Les fonds actions français ne font plus recette
Marqué par la crise de la dette souveraine en zone euro et par une sévère correction des marchés actions, le deuxième trimestre est à oublier bien vite pour l’univers de la gestion collective en France. L’encours des OPCVM de droit français (hors mandats) a reculé de 43,6 milliards d’euros sur la période, revenant à 828,5 milliards, selon les données d’EuroPerformance. Un tiers de la baisse est imputable à l’effet marché (13,9 milliards), tandis que la décollecte a atteint 28,2 milliards. Après ce recul de 5% de ses encours, la gestion collective française retrouve le niveau d’actifs qui était le sien à fin juin 2009.

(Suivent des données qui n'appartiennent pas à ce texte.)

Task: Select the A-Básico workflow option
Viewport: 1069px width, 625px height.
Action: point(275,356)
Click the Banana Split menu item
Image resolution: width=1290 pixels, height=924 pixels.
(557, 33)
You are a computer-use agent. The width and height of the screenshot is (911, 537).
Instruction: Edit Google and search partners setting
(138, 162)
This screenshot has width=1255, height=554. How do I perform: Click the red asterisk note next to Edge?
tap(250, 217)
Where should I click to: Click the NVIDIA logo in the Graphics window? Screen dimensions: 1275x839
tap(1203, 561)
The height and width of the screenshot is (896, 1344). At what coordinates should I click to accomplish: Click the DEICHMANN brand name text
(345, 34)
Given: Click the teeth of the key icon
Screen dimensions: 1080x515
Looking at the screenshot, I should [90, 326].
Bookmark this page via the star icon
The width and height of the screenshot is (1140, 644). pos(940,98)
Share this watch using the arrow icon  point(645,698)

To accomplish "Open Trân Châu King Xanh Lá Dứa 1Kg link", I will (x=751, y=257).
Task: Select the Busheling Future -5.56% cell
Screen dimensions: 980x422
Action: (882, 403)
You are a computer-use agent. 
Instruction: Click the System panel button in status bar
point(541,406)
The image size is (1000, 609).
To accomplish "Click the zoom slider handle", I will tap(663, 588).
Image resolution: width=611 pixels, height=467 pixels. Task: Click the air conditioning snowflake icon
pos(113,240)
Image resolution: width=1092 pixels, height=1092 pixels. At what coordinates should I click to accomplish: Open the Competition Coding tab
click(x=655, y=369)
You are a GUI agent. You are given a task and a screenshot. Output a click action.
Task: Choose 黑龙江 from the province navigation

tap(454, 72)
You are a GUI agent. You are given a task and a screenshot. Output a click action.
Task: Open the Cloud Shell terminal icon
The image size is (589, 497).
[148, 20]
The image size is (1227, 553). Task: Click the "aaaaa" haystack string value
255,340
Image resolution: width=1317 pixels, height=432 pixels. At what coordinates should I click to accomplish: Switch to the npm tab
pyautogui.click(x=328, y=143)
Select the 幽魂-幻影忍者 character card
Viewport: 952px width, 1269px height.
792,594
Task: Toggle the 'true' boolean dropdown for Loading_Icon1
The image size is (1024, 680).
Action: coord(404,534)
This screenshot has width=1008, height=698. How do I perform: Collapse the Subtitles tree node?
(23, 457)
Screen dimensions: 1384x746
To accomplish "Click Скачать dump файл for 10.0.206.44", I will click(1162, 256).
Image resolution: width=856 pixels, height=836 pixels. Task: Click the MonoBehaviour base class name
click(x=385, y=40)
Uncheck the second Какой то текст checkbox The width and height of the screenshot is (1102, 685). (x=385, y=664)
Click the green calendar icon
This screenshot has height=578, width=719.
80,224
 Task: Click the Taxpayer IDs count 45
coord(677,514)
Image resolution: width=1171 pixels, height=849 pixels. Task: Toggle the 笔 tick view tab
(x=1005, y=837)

Plus inquiétant, les retraits nets d’argent se sont propagés aux actifs de long terme. Le gros de la décollecte reste certes imputable aux fonds de trésorerie, à hauteur de 26,8 milliards, qui pâtissent de la désaffection persistante des investisseurs dans un contexte de faibles rendements. Mais les turbulences en zone euro ont touché au deuxième trimestre les fonds obligations. Ceux-ci ont subi des rachats de 377 millions, contre une collecte trimestrielle moyenne de 2,7 milliards d’euros depuis un an.
Sur les actions, où l’effet marché négatif s’est révélé le plus violent avec 11,2 milliards d’encours partis en fumée, «les demandes de rachat de -3 milliards d’euros enregistrées lors du trimestre ont réduit à néant la collecte du début d’année ». Seuls les fonds diversifiés euros et internationaux tirent leur épingle du jeu avec une collecte de 2,9 milliards.
Certaines gestions vivent cependant mieux que d’autres cette situation. Sur le seul mois de juin, Carmignac a ainsi collecté 3 milliards, portant à 11 milliards son compteur depuis le début d’année. Une performance qui reste l’exception dans le paysage français.